• _TEXT SEGMENT_:

---

Wilhelmina (Willa) Crolius is a Senior Customer Experience Designer at Signify; her work leverages smart city technology to enable municipalities to activate their lighting infrastructure and bring more than just light to the people and communities served in those areas. Willa is directly involved in research, designing services, and developing innovation for municipalities. Willa’s interest in lighting and working with local divers community started in the early 2000s with a public park on the west side of Chicago; she used design thinking to facilitate co-creation sessions with community stakeholders in the development of the Celotex Site Park. She was the director of the design research lab at the Institute for Human Centered Design in Boston, Massachusetts, where she worked on projects ranging from community programs, historic sites, public parks, and recreation, as well as various products ranging from medical equipment to watches and furniture.

She holds two master’s degrees in design and engineering from the Royal College of Art and the Imperial College of London, where her thesis project was a smart lighting system that responded to changes in atmospheric pressure so the light would anticipate ‘pain triggers’ for people with migraines and traumatic brain injury, later exhibited as part of the London Design Week in 2018. As a Design Researcher and Design Thinking Facilitator at Tata Consulting Services in Silicon Valley, she worked on digital systems and services, including websites, dashboards, apps, digital learning platforms, and smart lighting systems.


Devashree Shah is a licensed architect in India, who graduated from the Harvard Graduate School of Design with a Master of Architecture II degree in 2023. Having worked internationally with Serie Architects and LOHA Architects, she now works as the Coordinator of Inclusive Public Transit and Inclusive Design Architect at the Institute of Human-Centered Design, Boston. She works extensively on public transit and cultural projects, collaboratively pushing design thinking toward the inclusion of the widest range of users across the spectrum of ability, age, culture/race, gender, and belief.

---

• _DATA EXTRACTS_:
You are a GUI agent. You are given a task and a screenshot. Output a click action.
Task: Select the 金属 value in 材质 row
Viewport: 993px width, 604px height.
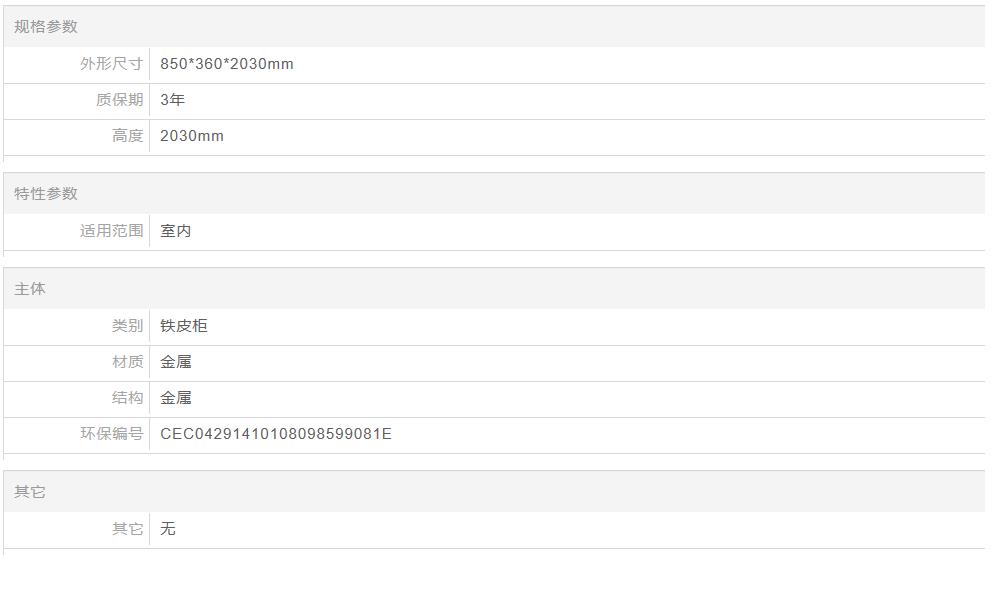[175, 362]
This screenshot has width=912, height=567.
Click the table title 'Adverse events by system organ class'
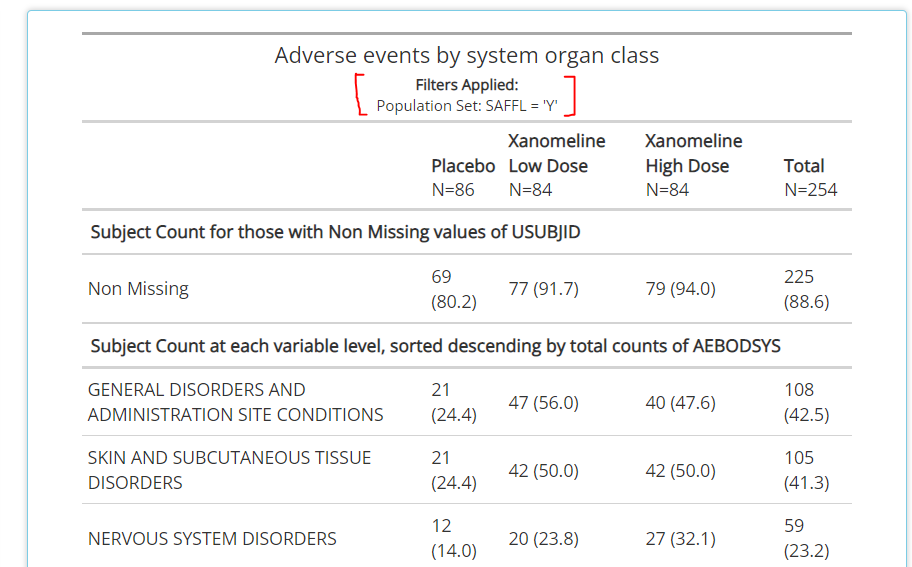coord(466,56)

---

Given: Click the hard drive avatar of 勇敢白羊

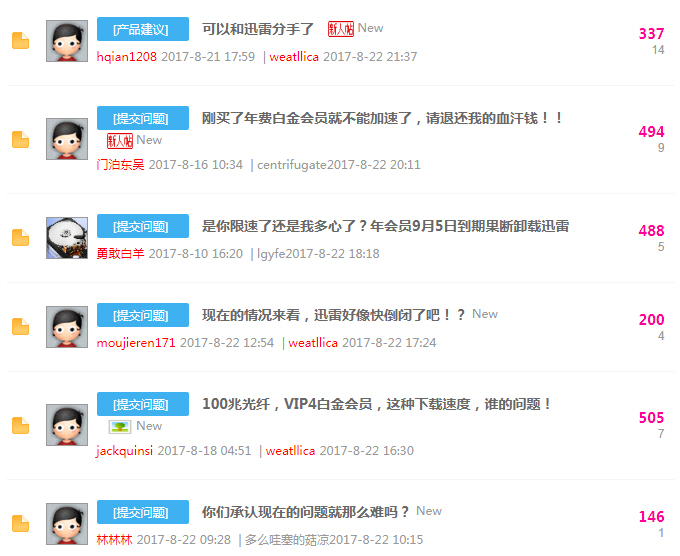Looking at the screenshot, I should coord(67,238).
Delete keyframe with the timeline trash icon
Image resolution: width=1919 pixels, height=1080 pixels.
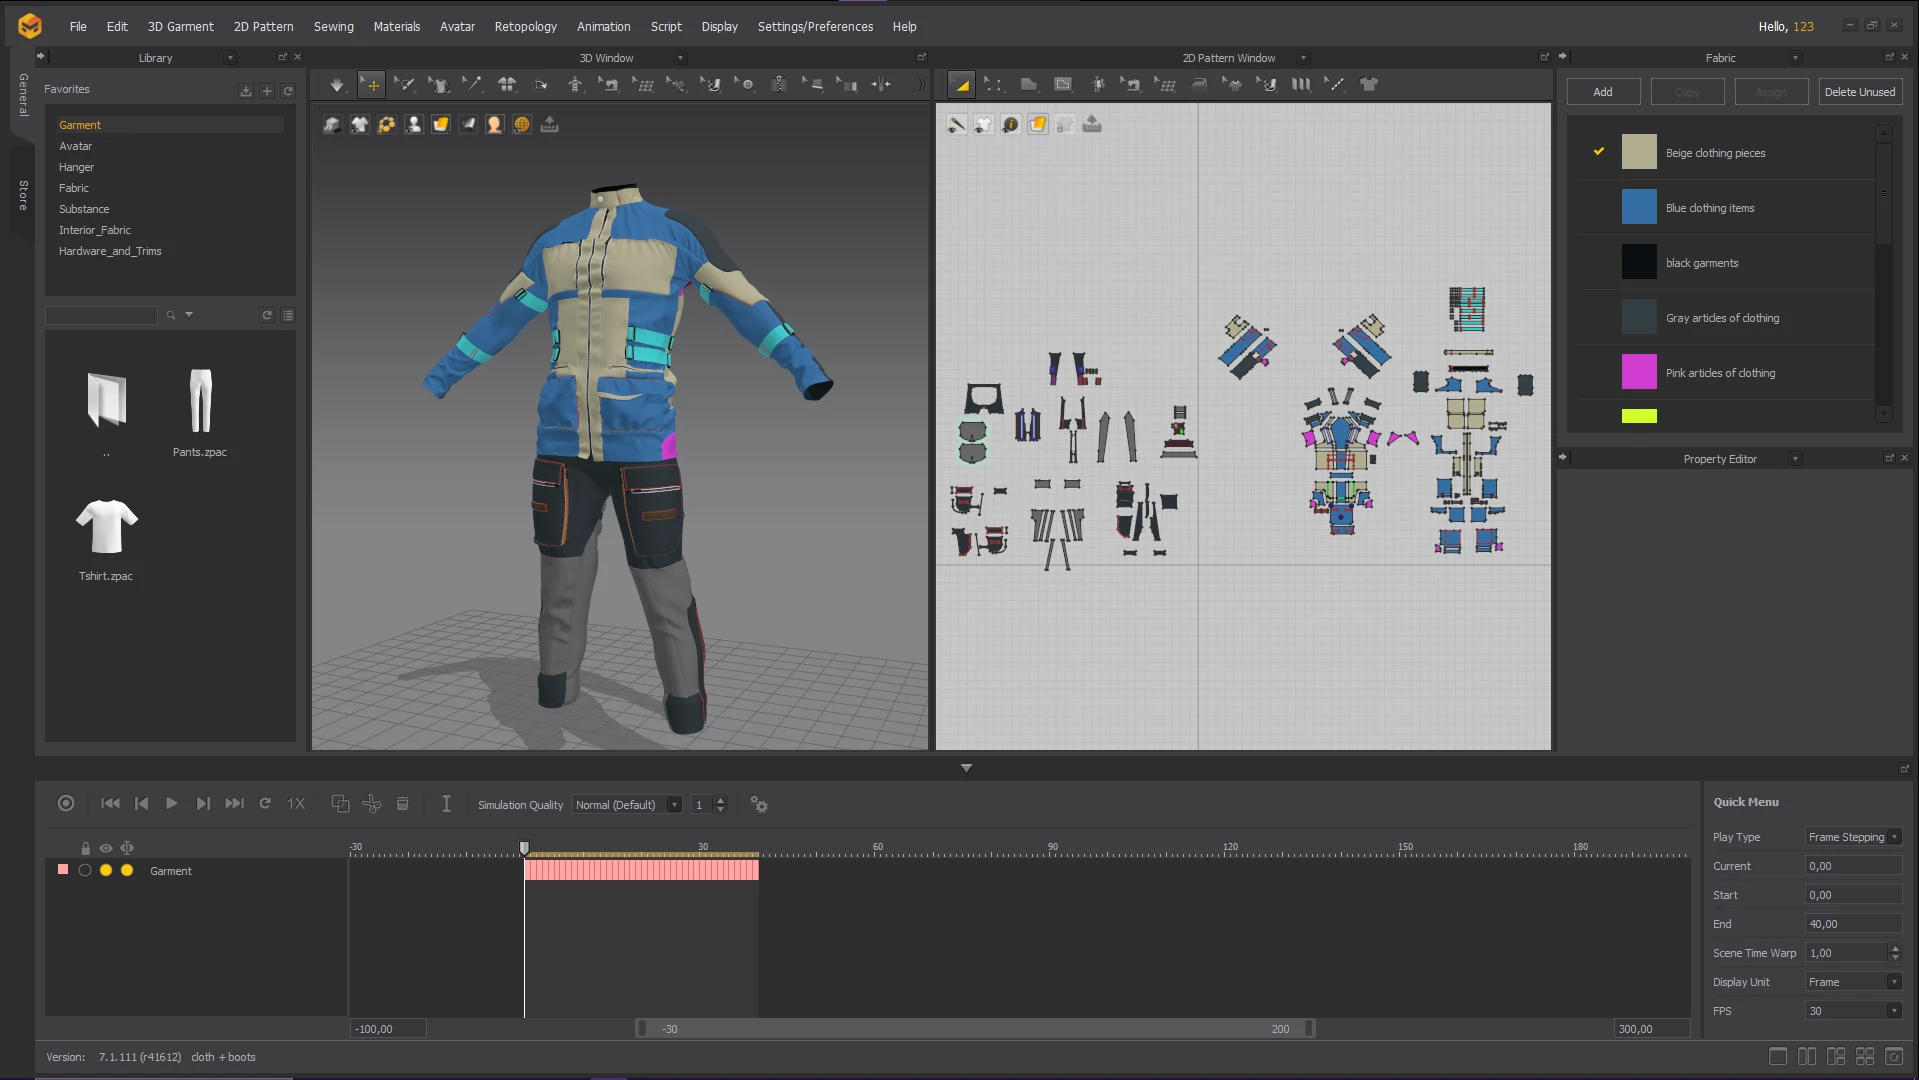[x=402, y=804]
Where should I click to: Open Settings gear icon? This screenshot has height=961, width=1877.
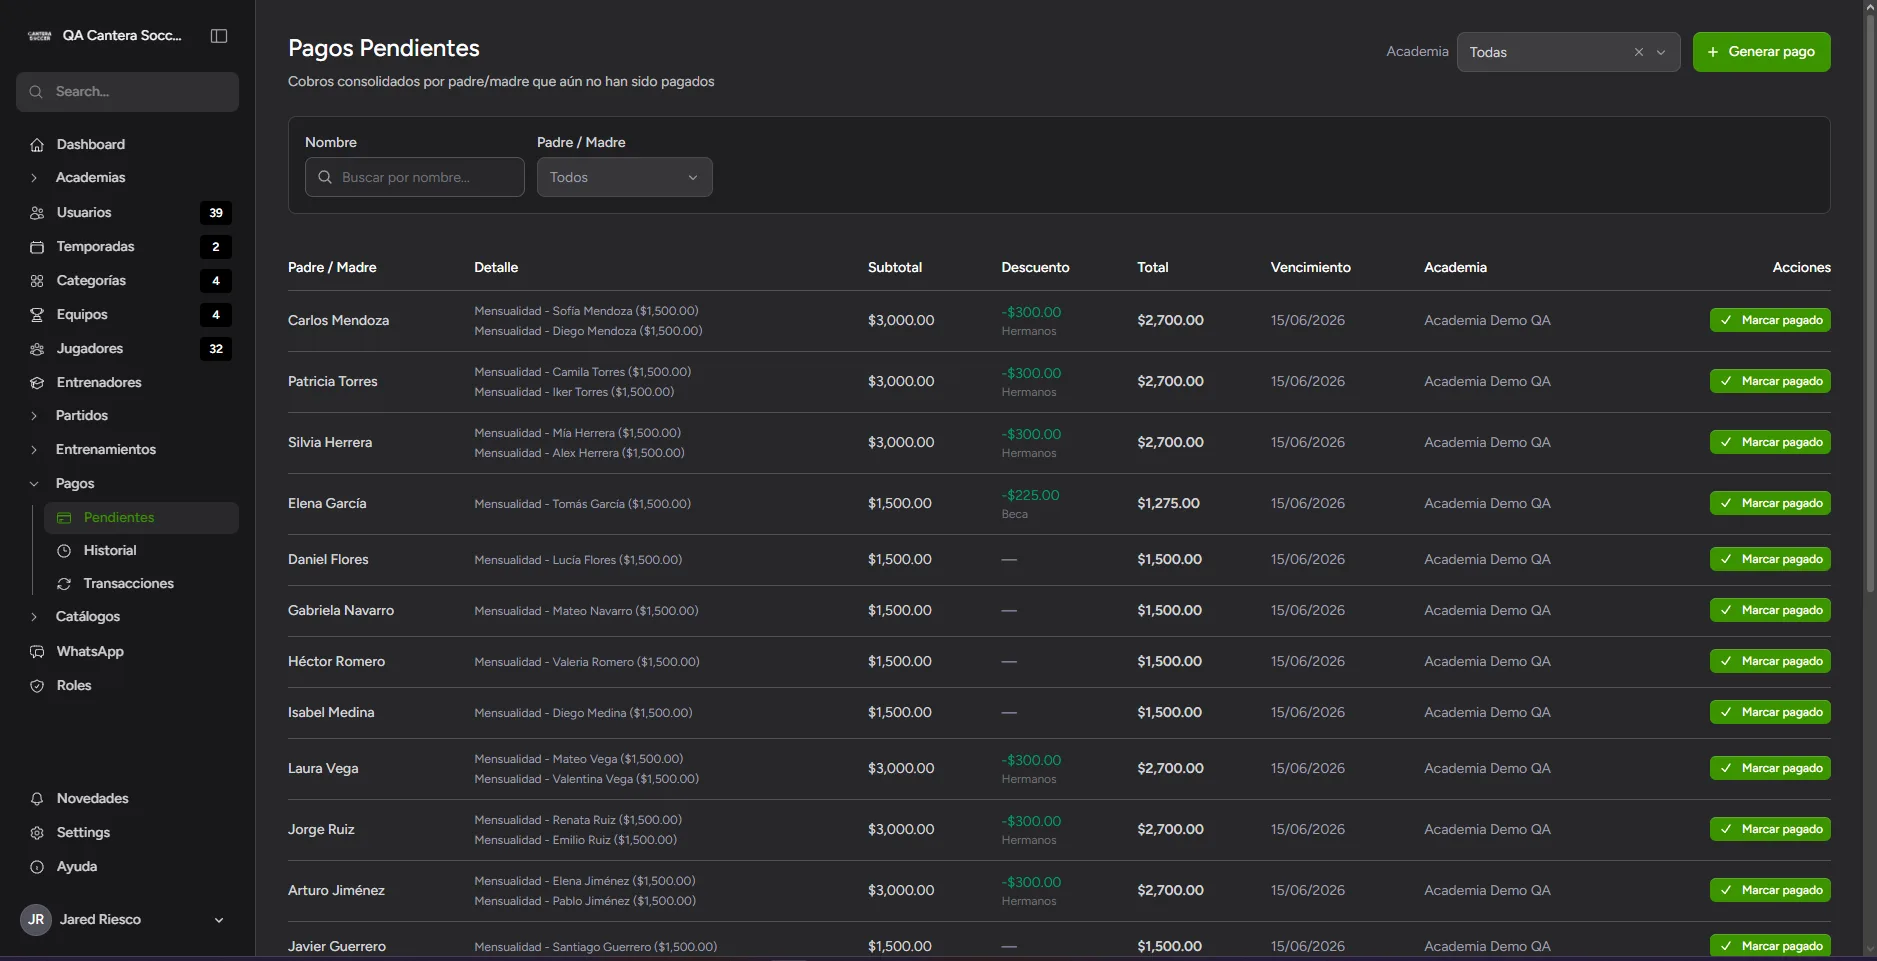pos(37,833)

---

• _TASK ITEM A_: Print everything in the designer biographies from "Devashree Shah is a" down to "gender, and belief.".
• _TASK ITEM B_: Carry on the designer biographies from their last sentence.
The rows are drawn from a different source than the designer biographies.

• _ANSWER BOX A_:
Devashree Shah is a licensed architect in India, who graduated from the Harvard Graduate School of Design with a Master of Architecture II degree in 2023. Having worked internationally with Serie Architects and LOHA Architects, she now works as the Coordinator of Inclusive Public Transit and Inclusive Design Architect at the Institute of Human-Centered Design, Boston. She works extensively on public transit and cultural projects, collaboratively pushing design thinking toward the inclusion of the widest range of users across the spectrum of ability, age, culture/race, gender, and belief.

• _ANSWER BOX B_:
Her current research project is focused on affordable housing in Mumbai, with a wide range of focus, such as dual-use, repair, incrementality, and social resiliency through user diversity and inclusion.  Her project, ‘Thrive – Dual-Use Housing,’ earned recognition in the ‘Inside Out’ exhibition curated by Dan Borelli at the Harvard Graduate School of Design.

She co-authored the book, ‘Architectures of Transition: Emergent Practices in South Asia’, which aims to capture the diverse models of practice and the concerns that emerging practitioners are engaging with, in South Asia. In collaboration with Rahul Mehrotra and Pranav Thole, she is co-curating the ‘State of Architecture in South Asia project’, whose components include an international conference, lecture series, publication, and a traveling exhibition.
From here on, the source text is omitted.